• Source document:
To access this service, a user makes a blocking or nonblocking request to TIPC, asking it to indicate when a name sequence within the requested range is bound to or unbound. The request is associated with a timer, giving the duration of the subscription. A timer value of zero causes the call to return or issue a subscription event immediately, making it a pure inquiry, while a value of -1 makes it stay forever, indicating every change pertaining to the requested name sequence.

The physical network topology may be considered a special case of the functional topology, and can be kept track of in the same way. Hence, to subscribe for the availability/disappearance of a specific node, a group of nodes, or a whole cluster, the user specifies a dedicated port name sequence, representing this "function." A special "name type" 0 is used for this purpose, while the lower and upper boundaries are represented by TIPC network addresses - as described earlier those are in reality 32-bit numbers.

In this particular case, TIPC will by itself bind/unbind the corresponding port name as soon as it discovers or loses contact with a node (see Figure 6).

• Assigned task:
Reproduce the TIPC subscription text word for word, between "In this particular" and "(see Figure 6).", inclusive.

• Collected data:
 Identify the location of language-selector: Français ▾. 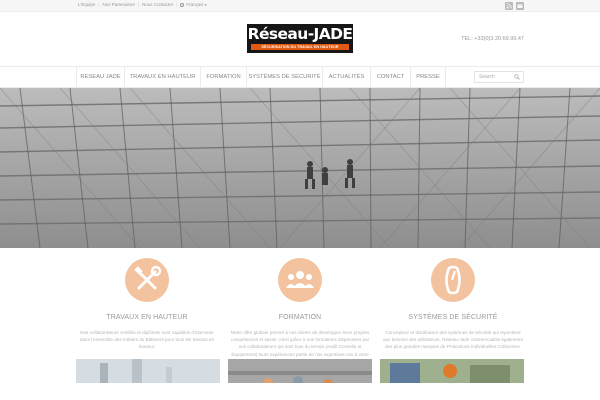
(194, 4).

• Completed exercise:
In this particular case, TIPC will by itself bind/unbind the corresponding port name as soon as it discovers or loses contact with a node (see Figure 6).